Cooperation and Cost Allocation

On structure, particularly in the IEEPA context, where the refund mechanics are most developed, whether a transaction is an asset purchase or a stock purchase will affect both the legal analysis and the practical mechanics of obtaining a refund. In a stock deal, the target entity remains intact, and in most cases continues to be the importer of record with CBP. Following closing, the buyer owns the entity that holds the refund claim. As a practical matter, the buyer controls the entity’s ACE Portal access and customs broker relationships, and it is the buyer (through the target entity) that will file CAPE Declarations and receive refund proceeds. This means that if the seller is the entitled party, it must rely on the buyer to pursue the refund, collect the proceeds, and remit them to the seller; the seller cannot file independently. In an asset deal, the analysis may be different. The seller may seek to exclude tariff refund claims from the purchased assets entirely, retaining the right to pursue and collect refunds independently. Where the seller retains the importer of record status for pre-closing entries, the seller can pursue the refund without relying on the buyer’s cooperation.

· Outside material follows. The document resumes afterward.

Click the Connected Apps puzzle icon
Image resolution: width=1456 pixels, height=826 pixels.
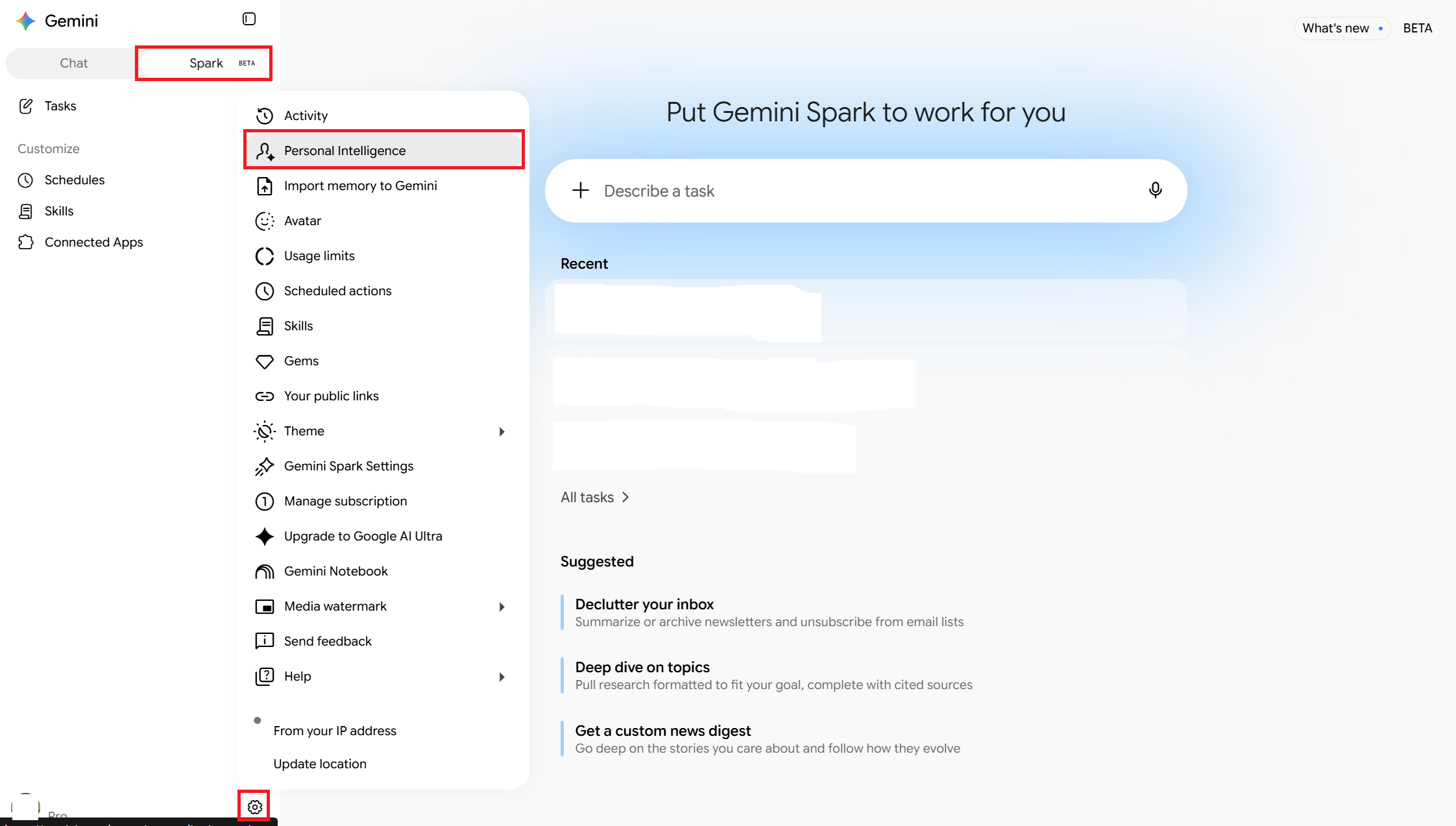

Once the parties have determined entitlement, they will need to craft covenants tailored to the nuances of the deal structure to implement their agreement. These covenants should address how claims are pursued, by whom, and subject to what constraints, including the standard of effort or cooperation expected from the other party, the duration of the obligation given that the refund process may take considerably longer than initially anticipated, and the specific actions contemplated. Cooperation may run in both directions.

On the recovery side, the entitled party may depend on the other to file declarations, provide access to historical entry data, respond to CBP inquiries, facilitate the transfer of funds, or pursue claims against suppliers. But where tariff costs were passed through to customers, cooperation may also be needed to manage reimbursement demands, including providing historical pricing data, coordinating response strategies, and aligning on how customer settlements may affect the net value of the recovery. In each case, the parties should consider whether the other party has approval rights over the manner and timing of pursuit or resolution, and how to manage the risk that an aggressive posture—whether toward a government claim, a supplier, or a customer—could disrupt important commercial relationships.

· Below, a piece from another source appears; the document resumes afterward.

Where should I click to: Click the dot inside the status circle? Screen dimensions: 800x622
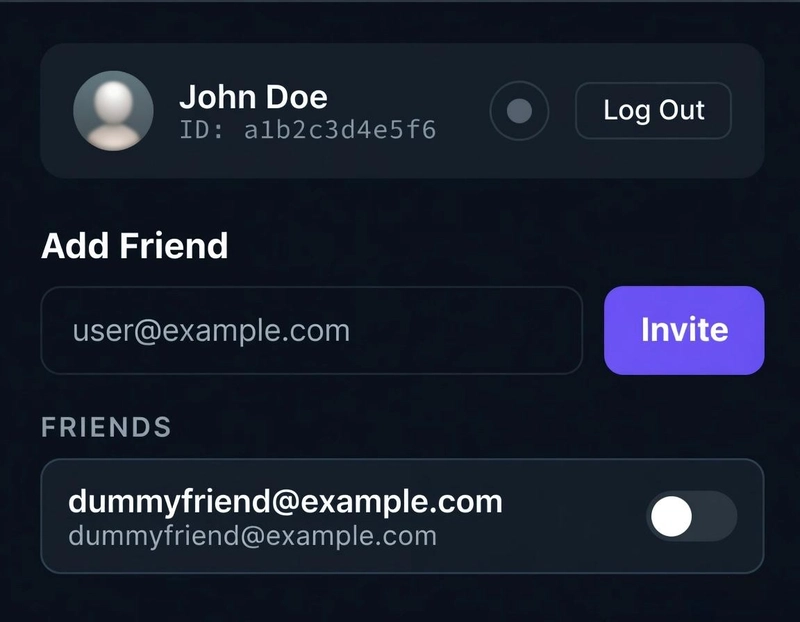519,111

The parties must also consider who bears the costs of pursuing the recovery. There will be net costs associated with the process—customs broker fees, potential legal fees if protests or litigation become necessary, and internal administrative costs.

Conclusion

The question of tariff refund entitlement in M&A transactions is a new negotiation point that parties and their counsel would be wise to affirmatively address in many transactions. The issue does not lend itself to a one-size-fits-all solution. The right answer will vary by transaction—depending on the type of business, whether costs were passed through to customers, the deal structure, and the commercial dynamics between the parties. Failing to address these novel issues may have unanticipated outcomes and could result in disputes down the road.